Да был, пока не получил работёнку в морге у Луи Бирна. Отличная идея лекарей, призводить вскрытия. Доколупаться до всего, на что хватит соображения. Он скончался от Вторника. Смылся. Слинял с наличностью за пару объявлений. Чарли-душка. Потому-то через меня. Ну, ладно, вреда не будет. Я позаботился, М'Кой. Благодарю, старина: весьма обязан. Оставим его обязанным: не в убыток.

– И скажите вот ещё что,– сказал Гайнс,– энаком вам этот в, тот что был тут в…

– Да, я видел, тот что напялил макинтош,– сказал м-р Цвейт.– Куда он подевался?

– М'Интош,– проговорил Гайнс записывая.– Не знаю его. А как по имени?

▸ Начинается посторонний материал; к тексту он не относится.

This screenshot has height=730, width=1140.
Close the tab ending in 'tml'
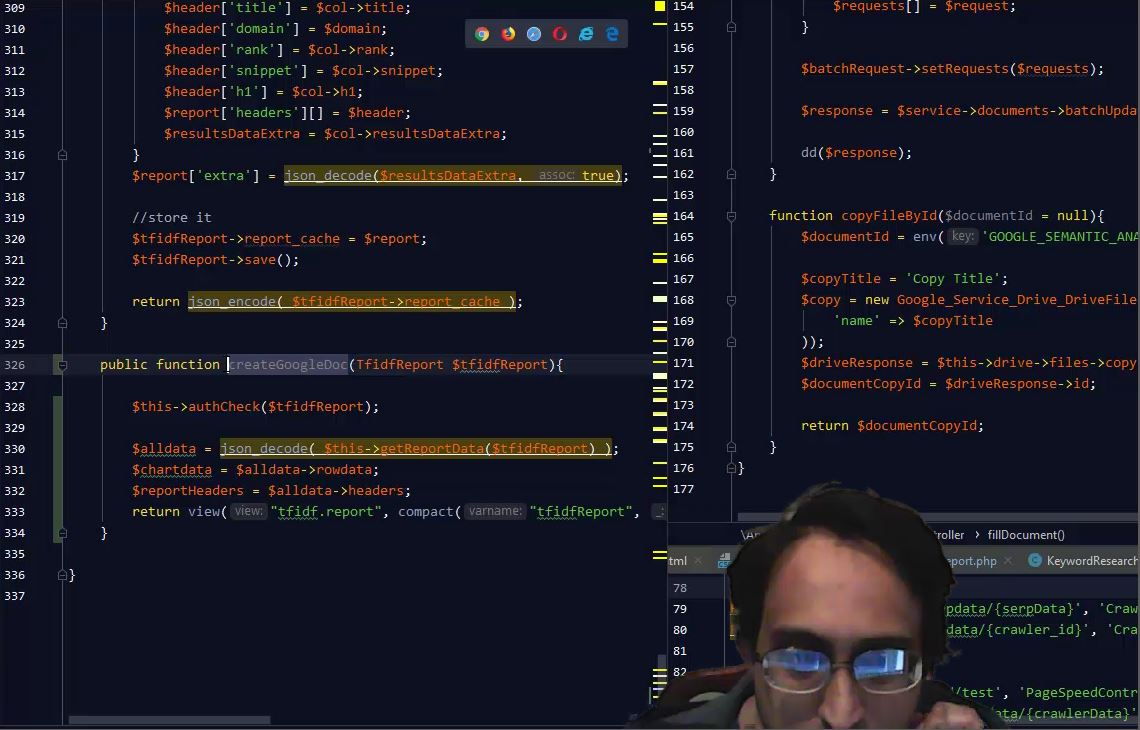click(698, 561)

Он отошёл, посматривая по сторонам.

– Нет,– начал м-р Цвейт, оборачиваясь, и осёкся.– Эй, Гайнс!

Не слышит. Что? А тот-то куда пропал? Бесследно. Ну, знаете, такого я ещё. Хоть кто-нибудь тут видел? К-е-два-эл. Стал невидимкой. Господи-Боже, куда он провалился?

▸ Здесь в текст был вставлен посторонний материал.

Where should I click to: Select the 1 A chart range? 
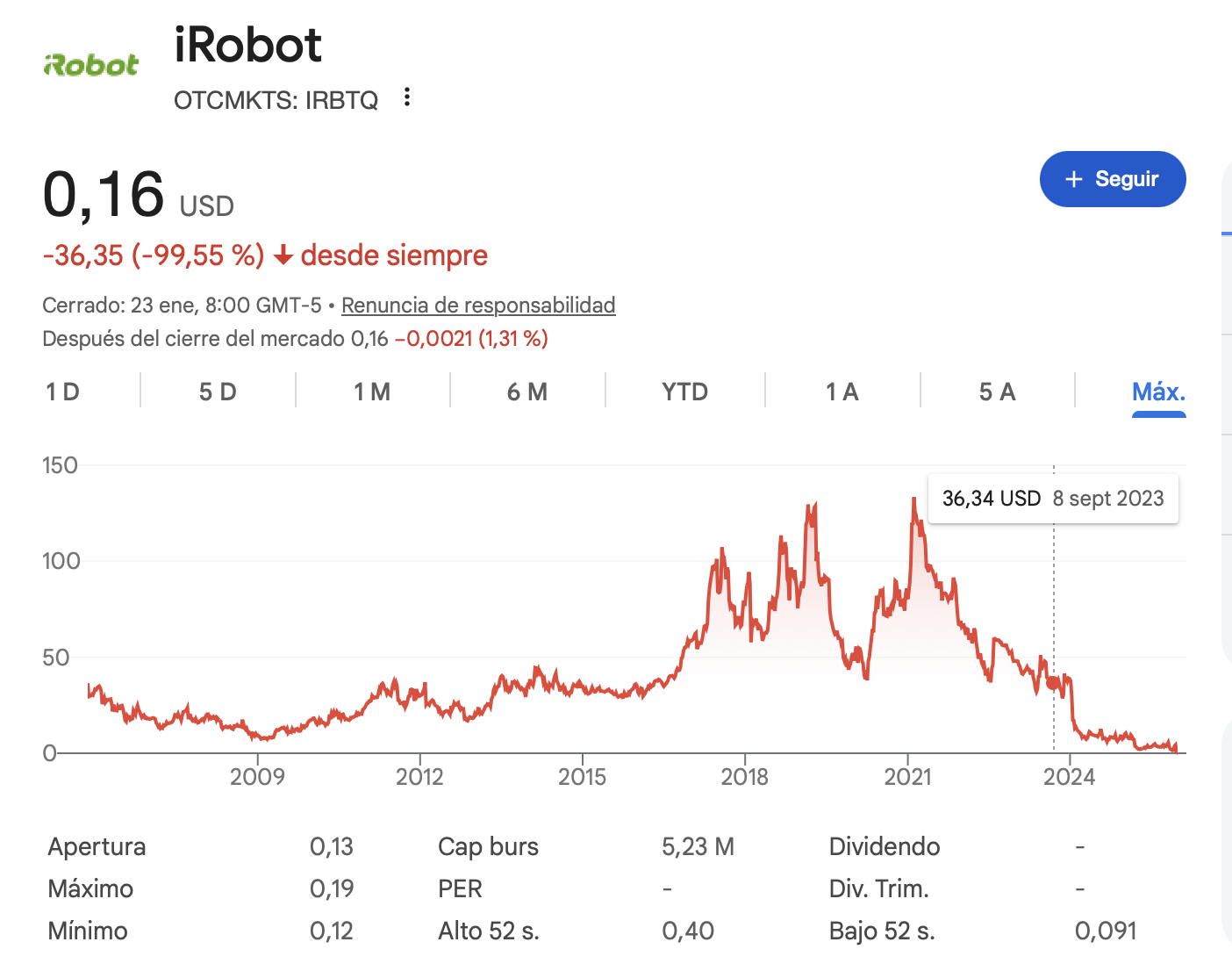(842, 392)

Седьмой могильщик подошёл к м-ру Цвейту забрать бездельную лопату.

– О, извините.

Он поспешно отшагнул.

Глина, коричневая, влажная, завиднелась в яме. Подымалась. Почти готово. Горбок влажных комьев поднялся, подрос ещё, и могильщики упокоили свои лопаты. Все снова сняли на пару секунд. Мальчик прислонил свой венок на углу: шурин свой на кучу. Могильщики одели кепки и понесли свои изземлённые лопаты к тележке. Там постукали штыками о дёрн: чисто. Один наклонился выдернуть забившийся к черенку пучок длинной травы. Другой, покинув напарников, медленно зашагал, вскинутое на плечо орудие сизо поблескивало штыком. Молча, в могилоизголовьи, ещё один сматывал подгробную верёвку. Его пуповина. Шурин, отвернувшись, что-то вложил в его свободную руку. Безмолвная благодарность. Сочувствую, сэр: жалко. Кивок. Такое дело. Это вам.